SOURCE DOCUMENT:
Saturday, March 13, 2010
Let This Be the Last Night We Care - Alcoholic Faith Mission
Let This Be the Last Night We Care
Alcoholic Faith Mission
PonyRec / Paper Garden Records.
SCQ Rating: 83%
In early December, maybe one week before I wrapped 2009 into the year-end picnic basket I call SCQ’s Top Twenty Albums list, 421 Wythe Avenue fell heavily into my lap. With distinct yet connected songs like ‘Escapism’ and ‘Sweet Evelyn’ in tow, 421 Wythe Avenue’s varied flow of bohemian strife and loneliness lent well to those early winter days spent alone with open-flapped boxes, as I hurried my farewell from Toronto. Given that I still listen to it often, I have little doubt Alcoholic Faith Mission’s sophomore could’ve landed on my year-end list had I discovered it a month or two earlier.
But why get hung up on the would’ve-could’ve’s when Alcoholic Faith Mission, easily Denmark’s most promising export, have already churned out another new album? Hot on the heels of their non-stop touring schedule, Let This Be the Last Night We Care wastes no time lamenting their old Brooklyn address, beefing up their quirky anthems with added bombast. From the onset this more muscled approach proves an irresistible upgrade, igniting the determined percussion of ‘My Eyes To See’ and searing into a festival-worthy chorus for ‘Got Love? Got Shellfish!’. Crowding the record’s top half, you’d be forgiven for assuming Alcoholic Faith Mission had rid themselves of the melancholy that shone like rain on Wythe Avenue’s windows – but fear not! As if the Copenhagen quintet found a way to harness those emotional peaks that scattered past releases, Let This Be the Last Night We Care uses those sporadic cases of cathartic genius as a leaping-off point. How else can one explain the chills caused by ‘Put the Virus In You’’s elegiac piano progression? Or the goosebumps behind ‘Sobriety Up and Left’ with Thorben Seiero Jensen’s lyrical stand-still “I heard you called but I was spitting up blood”? These haunting slow-burners not only share the same bolder arrangements that shine on Let This Be the Last Night We Care’s upbeat tracks, but also a genuine passion that energizes the record as a whole. Without doubt, these are heart-on-sleeve songs, heated and longing, but performed with such convincing gusto, Alcoholic Faith Mission turn a pity-party into a breathtaking, combustible listening experience.
There remain a few worthwhile Broken Social Scene comparative points, namely in Alcoholic Faith Mission’s buoyant yet layered instrumentation, but Let This Be the Last Night We Care capitalizes on a few hard-earned, home-made distinctions. Over the course of three and a half minutes, ‘Season Me Right’ morphs from the comforting folk of their last record into a forward-thinking exercise of tuneful dissonance. And words can hardly express the wall-to-wall beauty of ‘Honeydrip’, a late album highlight that showcases the band’s trademarked group-chorus - all voices clamouring together without overpowering one another - while pushing their songwriting to new heights. Explosive and wistful, Let This Be the Last Night We Care somehow begs to be blasted from the stereo as frequently as it deserves careful headphone attention. Year-end lists, get ready!

PROVIDED INFORMATION:

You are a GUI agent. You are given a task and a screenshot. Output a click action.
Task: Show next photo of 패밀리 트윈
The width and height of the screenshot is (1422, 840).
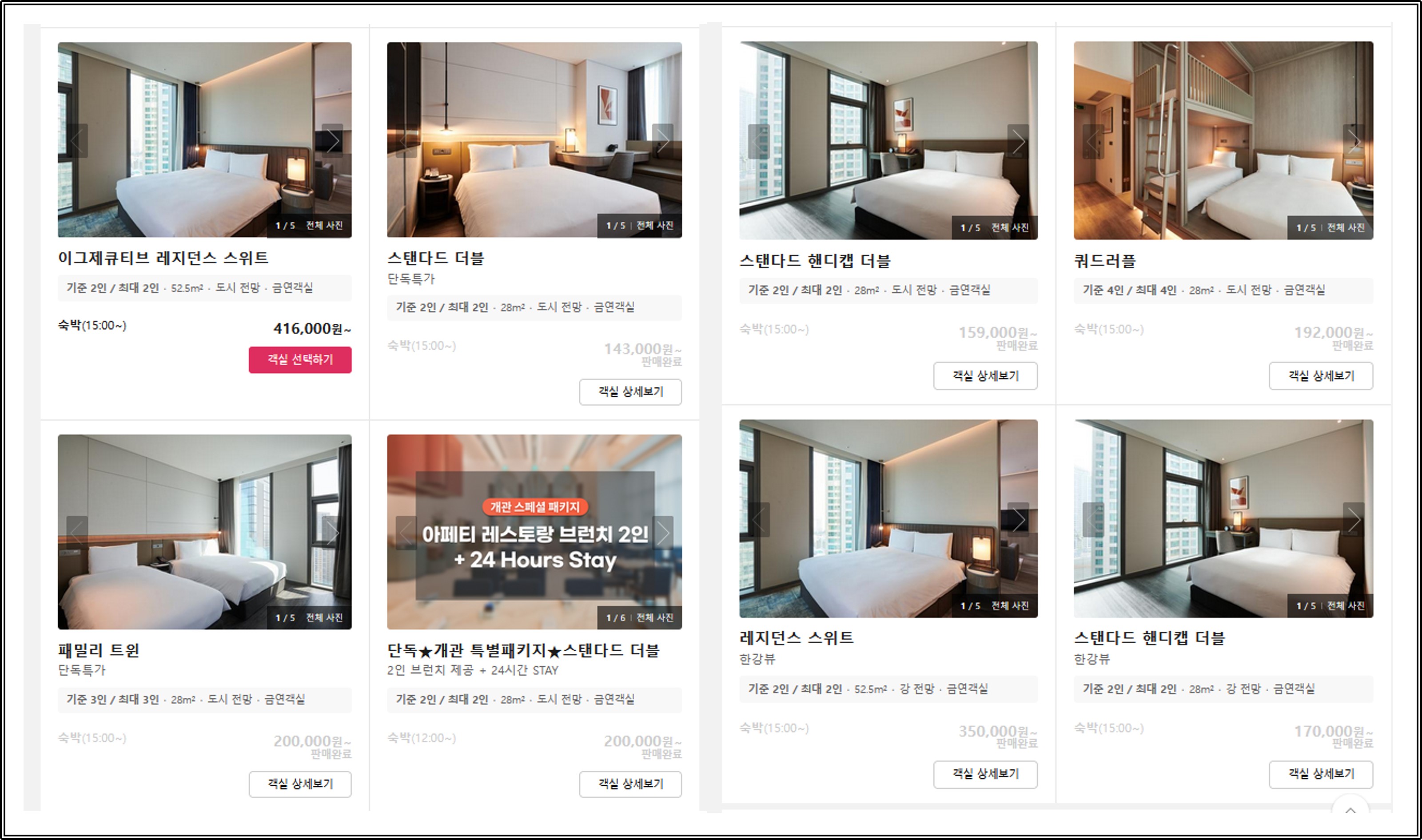[332, 533]
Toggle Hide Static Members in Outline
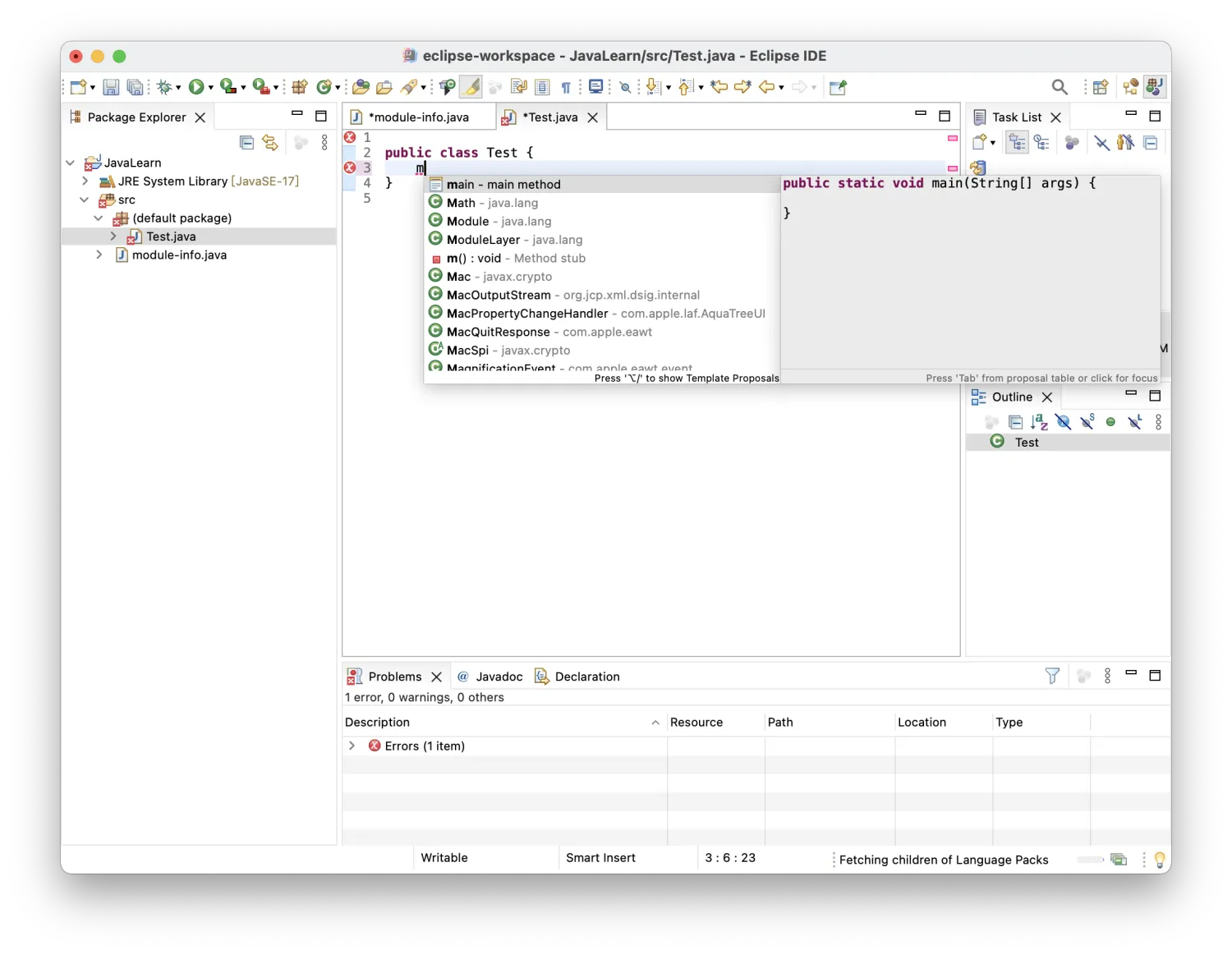 coord(1087,422)
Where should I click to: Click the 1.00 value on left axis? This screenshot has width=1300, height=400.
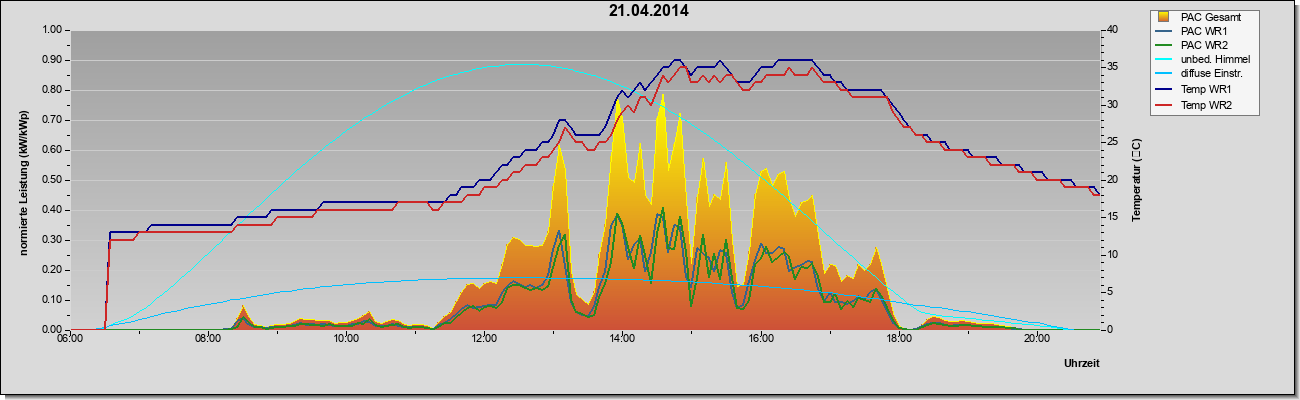51,30
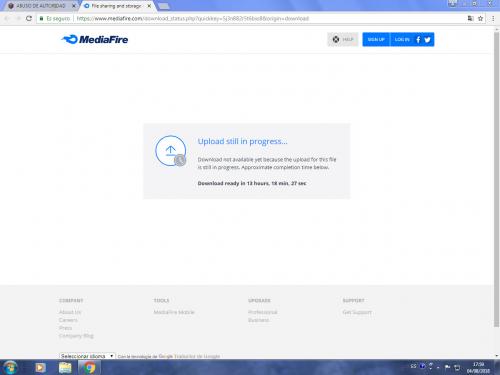Open Chrome's three-dot menu

coord(493,18)
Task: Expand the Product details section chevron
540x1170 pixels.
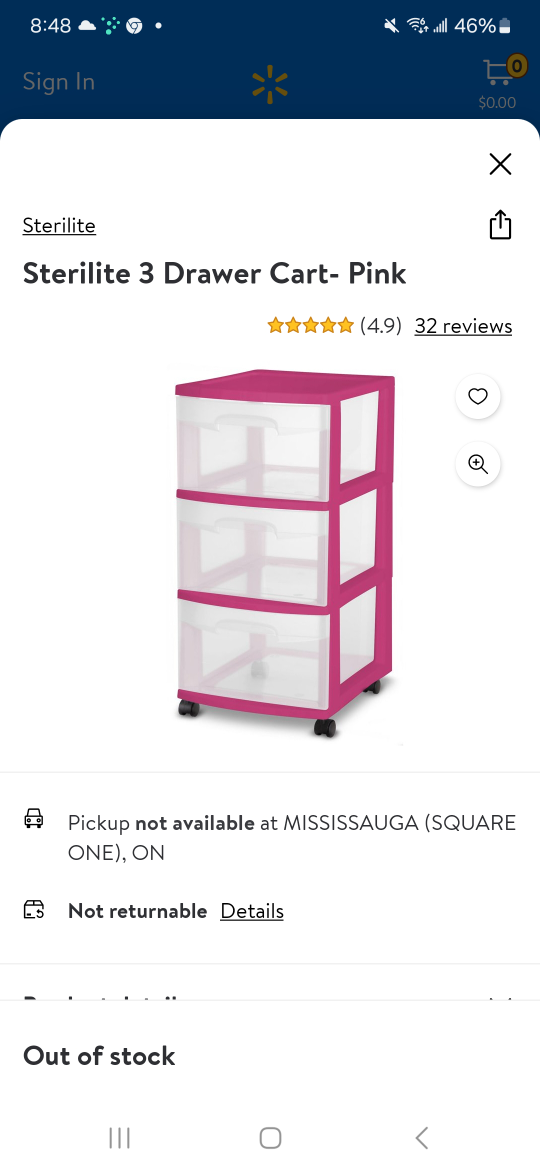Action: (x=500, y=1000)
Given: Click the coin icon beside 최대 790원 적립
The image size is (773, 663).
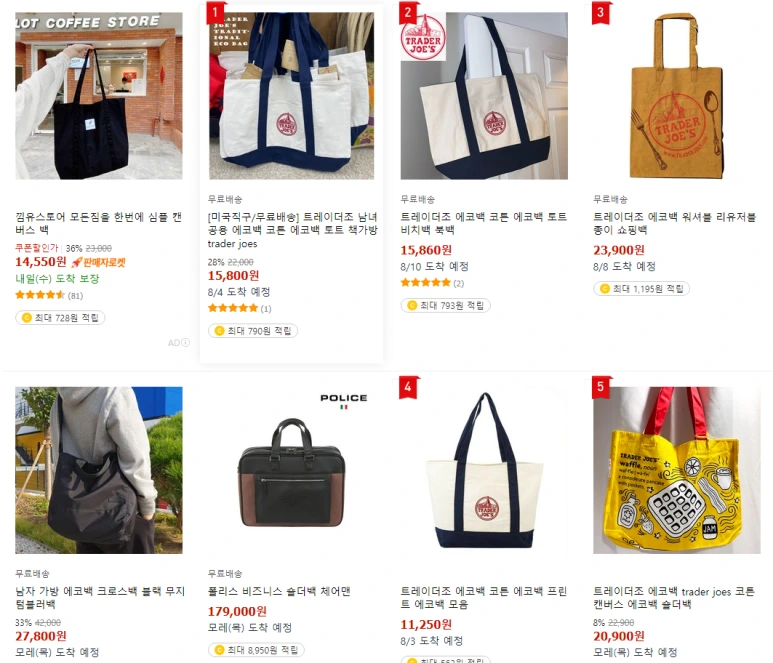Looking at the screenshot, I should coord(220,331).
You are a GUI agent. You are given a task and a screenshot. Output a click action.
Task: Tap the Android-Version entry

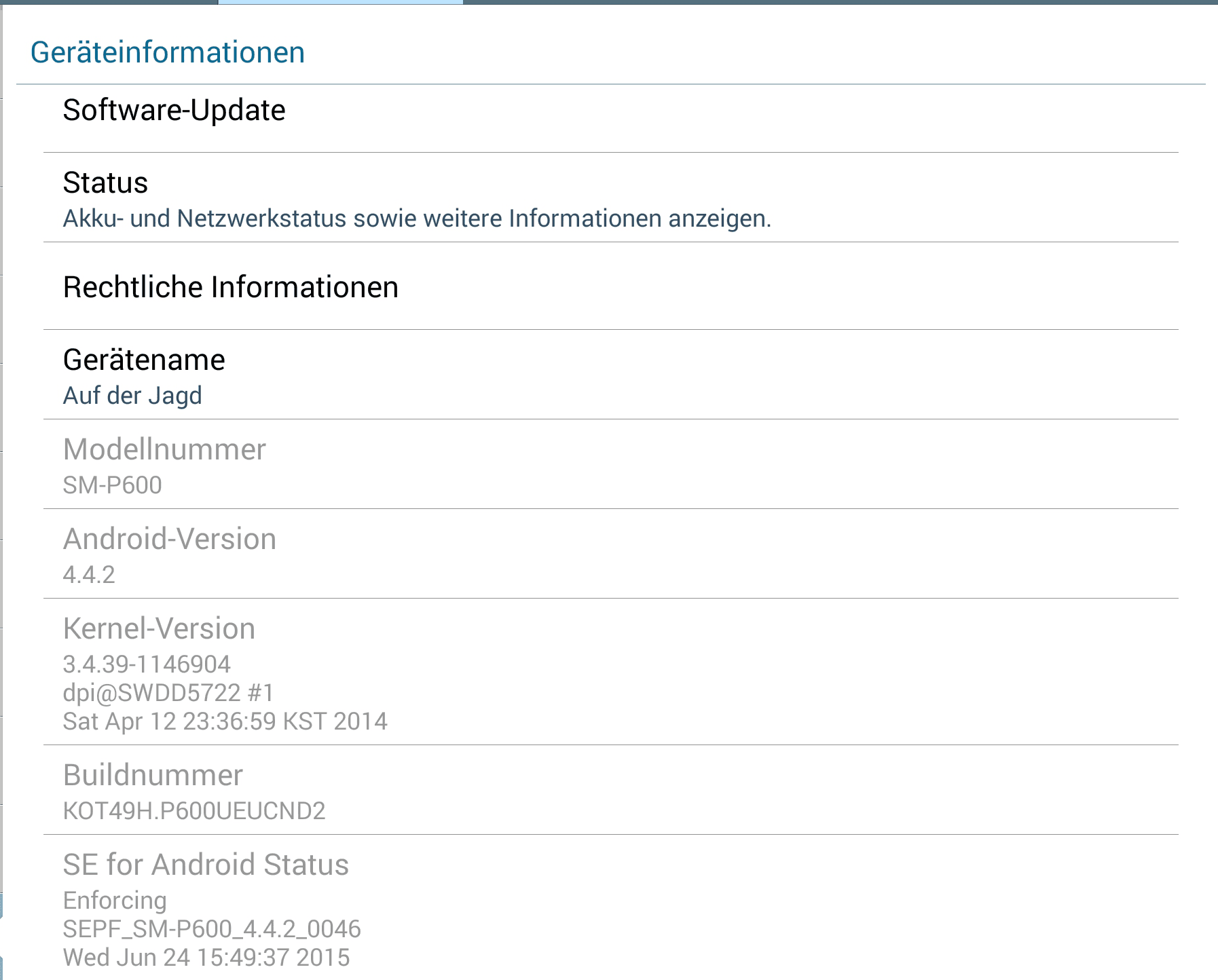(610, 554)
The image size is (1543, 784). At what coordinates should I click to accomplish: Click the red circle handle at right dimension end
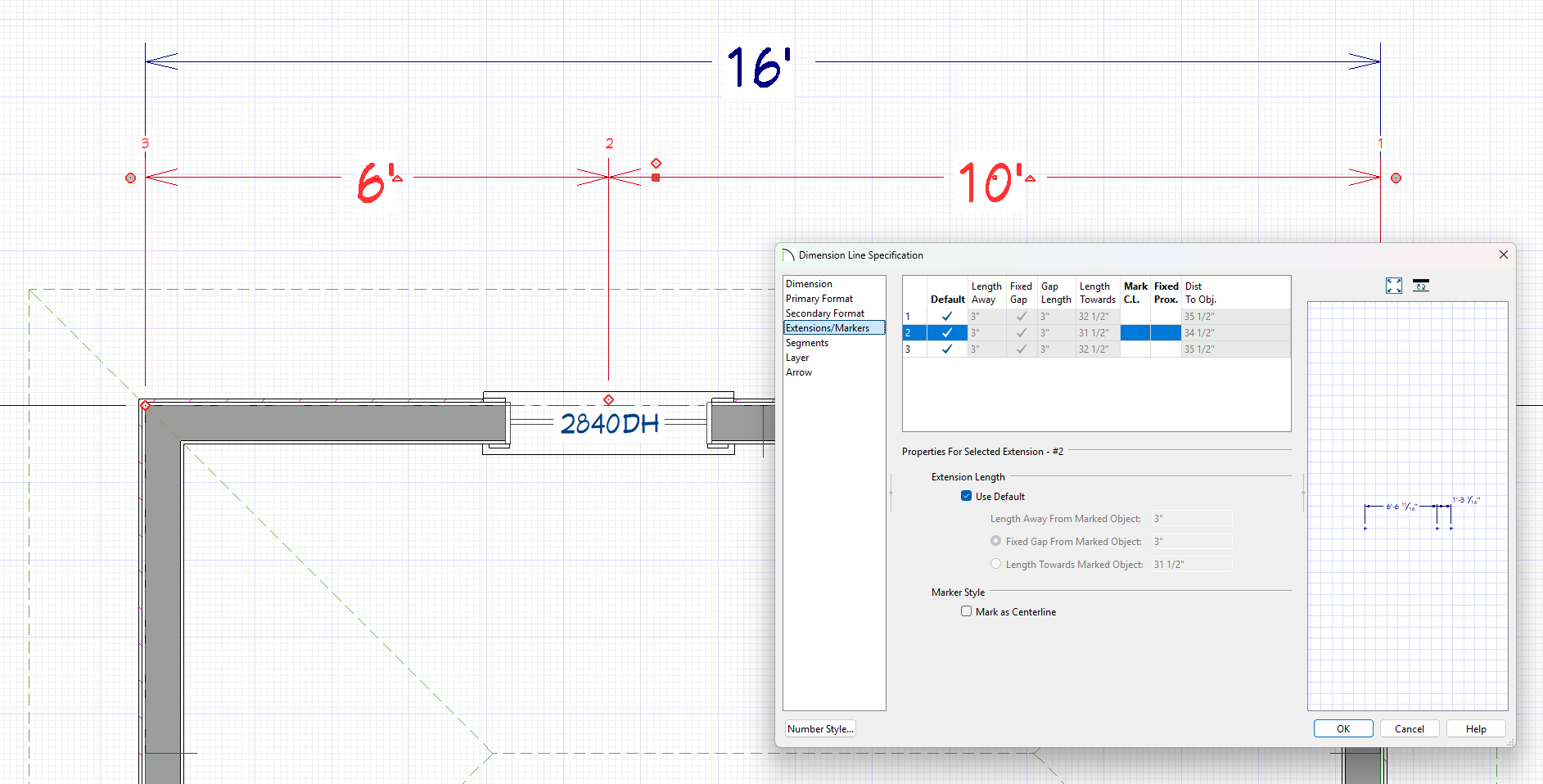(1396, 178)
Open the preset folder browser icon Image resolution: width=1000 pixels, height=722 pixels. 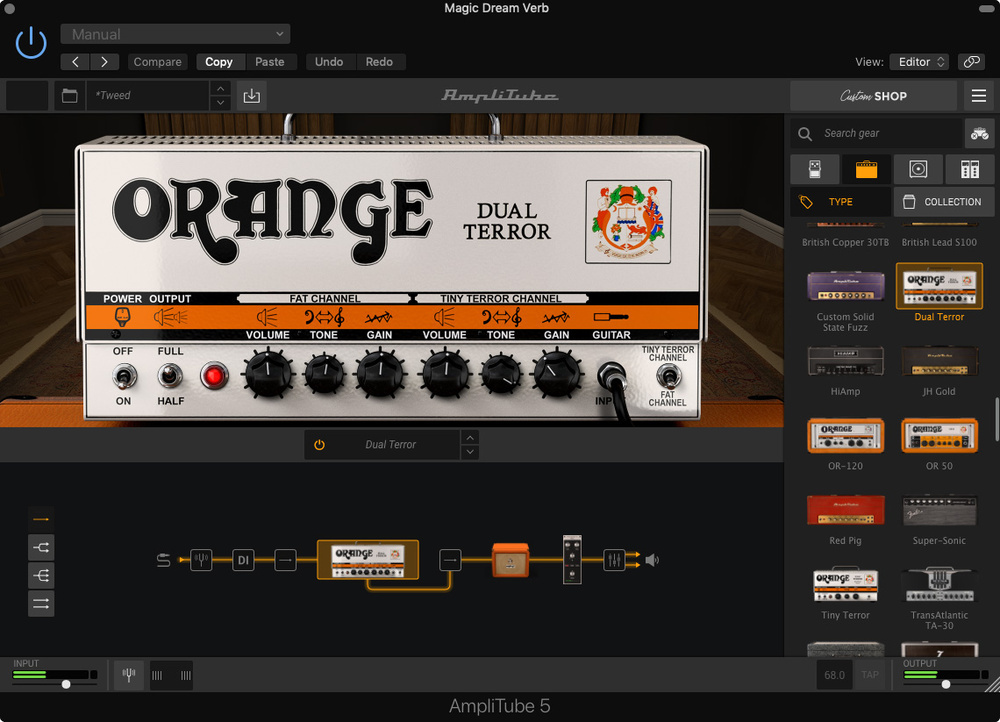69,96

ACTIVITY 1:
Translate this sentence from the album review into Spanish: "Explosive and wistful, Let This Be the Last Night We Care somehow begs to be blasted from the stereo as frequently as it deserves careful headphone attention."
ACTIVITY 2:
According to the album review, are these statements true? Answer yes or no for each and quote the words that decide it. (a) 421 Wythe Avenue is the band's debut album. (b) Alcoholic Faith Mission is a quintet based in Stockholm. (c) 'Season Me Right' changes its style over three and a half minutes.
ACTIVITY 3:
Return the passage of the album review starting with "Saturday, March 13, 2010" and going on through "Paper Garden Records.".

ANSWER SECTION 1:
Explosivo y nostálgico, Let This Be the Last Night We Care de algún modo pide a gritos que lo pongan a todo volumen en el equipo de música con la misma frecuencia con que merece una escucha atenta con auriculares.

ANSWER SECTION 2:
(a) No: "Alcoholic Faith Mission’s sophomore"
(b) No: "the Copenhagen quintet"
(c) Yes: "Over the course of three and a half minutes, ‘Season Me Right’ morphs from the comforting folk of their last record into a forward-thinking exercise of tuneful dissonance."

ANSWER SECTION 3:
Saturday, March 13, 2010
Let This Be the Last Night We Care - Alcoholic Faith Mission
Let This Be the Last Night We Care
Alcoholic Faith Mission
PonyRec / Paper Garden Records.